* **Task directions**
When the line containing "About (46, 852)" appears in the data below, begin copying there and stop only after the line containing "Sarah Hope (79, 131)".

Stored records:
::::

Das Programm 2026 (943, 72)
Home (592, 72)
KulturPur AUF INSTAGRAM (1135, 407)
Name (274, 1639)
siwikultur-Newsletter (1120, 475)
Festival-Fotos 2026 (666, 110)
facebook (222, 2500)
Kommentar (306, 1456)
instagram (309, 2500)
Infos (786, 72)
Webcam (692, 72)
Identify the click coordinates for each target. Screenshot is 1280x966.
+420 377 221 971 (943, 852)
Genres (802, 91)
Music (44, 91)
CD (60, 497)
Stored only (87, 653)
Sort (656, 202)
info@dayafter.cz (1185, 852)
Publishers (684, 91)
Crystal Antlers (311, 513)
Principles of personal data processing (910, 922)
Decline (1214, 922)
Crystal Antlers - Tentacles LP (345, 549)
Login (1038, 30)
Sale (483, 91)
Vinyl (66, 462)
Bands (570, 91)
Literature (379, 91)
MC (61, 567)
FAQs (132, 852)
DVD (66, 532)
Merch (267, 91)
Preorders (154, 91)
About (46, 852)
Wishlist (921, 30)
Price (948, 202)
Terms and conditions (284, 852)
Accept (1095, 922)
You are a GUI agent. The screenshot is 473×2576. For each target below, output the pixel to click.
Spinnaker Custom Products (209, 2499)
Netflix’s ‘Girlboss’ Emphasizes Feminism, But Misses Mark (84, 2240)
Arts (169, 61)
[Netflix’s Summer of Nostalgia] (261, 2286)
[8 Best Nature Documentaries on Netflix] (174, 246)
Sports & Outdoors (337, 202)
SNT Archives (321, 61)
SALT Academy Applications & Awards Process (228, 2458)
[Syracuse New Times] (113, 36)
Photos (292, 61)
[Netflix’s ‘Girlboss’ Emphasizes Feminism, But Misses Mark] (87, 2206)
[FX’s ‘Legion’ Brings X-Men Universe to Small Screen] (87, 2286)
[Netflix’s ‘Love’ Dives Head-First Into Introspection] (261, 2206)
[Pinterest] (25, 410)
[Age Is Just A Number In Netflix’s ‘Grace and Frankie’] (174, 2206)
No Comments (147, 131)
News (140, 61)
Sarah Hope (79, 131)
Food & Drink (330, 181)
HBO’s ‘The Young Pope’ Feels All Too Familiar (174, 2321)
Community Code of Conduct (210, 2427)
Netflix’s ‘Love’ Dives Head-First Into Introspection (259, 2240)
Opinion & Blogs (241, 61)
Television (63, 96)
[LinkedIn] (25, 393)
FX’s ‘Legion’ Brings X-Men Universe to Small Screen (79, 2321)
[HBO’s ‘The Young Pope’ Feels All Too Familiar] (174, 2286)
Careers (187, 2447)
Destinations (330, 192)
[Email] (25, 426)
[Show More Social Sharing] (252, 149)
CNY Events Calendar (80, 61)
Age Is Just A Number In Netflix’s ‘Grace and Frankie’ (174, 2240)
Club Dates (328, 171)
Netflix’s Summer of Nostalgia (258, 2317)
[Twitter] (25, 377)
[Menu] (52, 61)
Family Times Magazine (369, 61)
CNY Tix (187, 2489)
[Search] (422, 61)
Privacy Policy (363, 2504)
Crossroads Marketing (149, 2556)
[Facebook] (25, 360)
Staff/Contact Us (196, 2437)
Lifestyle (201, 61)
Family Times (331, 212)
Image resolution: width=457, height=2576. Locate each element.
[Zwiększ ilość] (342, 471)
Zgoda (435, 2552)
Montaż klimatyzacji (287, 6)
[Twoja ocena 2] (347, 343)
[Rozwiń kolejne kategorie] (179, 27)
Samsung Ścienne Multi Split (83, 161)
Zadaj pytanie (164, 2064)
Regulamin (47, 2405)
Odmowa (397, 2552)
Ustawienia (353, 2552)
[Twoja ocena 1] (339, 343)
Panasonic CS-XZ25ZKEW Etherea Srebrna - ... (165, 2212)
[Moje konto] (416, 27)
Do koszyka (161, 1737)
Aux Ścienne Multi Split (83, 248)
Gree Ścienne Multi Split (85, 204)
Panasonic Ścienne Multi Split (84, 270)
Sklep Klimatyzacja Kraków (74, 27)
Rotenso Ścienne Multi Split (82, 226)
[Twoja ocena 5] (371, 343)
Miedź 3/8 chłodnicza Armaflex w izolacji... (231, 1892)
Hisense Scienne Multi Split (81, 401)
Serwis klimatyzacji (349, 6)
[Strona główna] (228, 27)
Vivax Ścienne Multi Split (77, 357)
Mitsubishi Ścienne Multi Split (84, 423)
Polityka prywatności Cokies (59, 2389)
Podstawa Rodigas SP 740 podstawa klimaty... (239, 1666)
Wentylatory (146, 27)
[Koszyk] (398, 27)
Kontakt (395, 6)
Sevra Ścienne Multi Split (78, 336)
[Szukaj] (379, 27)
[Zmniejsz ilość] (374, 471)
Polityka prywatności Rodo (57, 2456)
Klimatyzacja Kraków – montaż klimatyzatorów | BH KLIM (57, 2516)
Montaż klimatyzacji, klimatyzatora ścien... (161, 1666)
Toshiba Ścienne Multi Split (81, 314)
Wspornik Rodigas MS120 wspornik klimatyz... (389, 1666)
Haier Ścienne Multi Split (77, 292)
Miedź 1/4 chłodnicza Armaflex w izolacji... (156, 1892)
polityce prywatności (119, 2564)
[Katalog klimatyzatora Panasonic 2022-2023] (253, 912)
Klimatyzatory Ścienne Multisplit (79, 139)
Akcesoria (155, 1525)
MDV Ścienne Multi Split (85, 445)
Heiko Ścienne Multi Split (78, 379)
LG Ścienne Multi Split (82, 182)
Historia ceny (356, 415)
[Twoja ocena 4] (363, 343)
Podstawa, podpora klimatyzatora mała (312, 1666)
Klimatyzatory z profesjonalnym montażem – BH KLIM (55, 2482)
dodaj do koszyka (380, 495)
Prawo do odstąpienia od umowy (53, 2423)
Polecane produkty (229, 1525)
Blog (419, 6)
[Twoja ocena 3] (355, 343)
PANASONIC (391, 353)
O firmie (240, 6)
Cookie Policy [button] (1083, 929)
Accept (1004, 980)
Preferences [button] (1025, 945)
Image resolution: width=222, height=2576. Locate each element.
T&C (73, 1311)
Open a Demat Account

::::

* **Solution**
About (46, 852)
Wishlist (921, 30)
Price (948, 202)
Terms and conditions (284, 852)
Accept (1095, 922)
You are a GUI agent. The screenshot is 473×2576. For each target below, output the pixel to click.
Spinnaker Custom Products (209, 2499)
Netflix’s ‘Girlboss’ Emphasizes Feminism, But Misses Mark (84, 2240)
Arts (169, 61)
[Netflix’s Summer of Nostalgia] (261, 2286)
[8 Best Nature Documentaries on Netflix] (174, 246)
Sports & Outdoors (337, 202)
SNT Archives (321, 61)
SALT Academy Applications & Awards Process (228, 2458)
[Syracuse New Times] (113, 36)
Photos (292, 61)
[Netflix’s ‘Girlboss’ Emphasizes Feminism, But Misses Mark] (87, 2206)
[FX’s ‘Legion’ Brings X-Men Universe to Small Screen] (87, 2286)
[Netflix’s ‘Love’ Dives Head-First Into Introspection] (261, 2206)
[Pinterest] (25, 410)
[Age Is Just A Number In Netflix’s ‘Grace and Frankie’] (174, 2206)
No Comments (147, 131)
News (140, 61)
Sarah Hope (79, 131)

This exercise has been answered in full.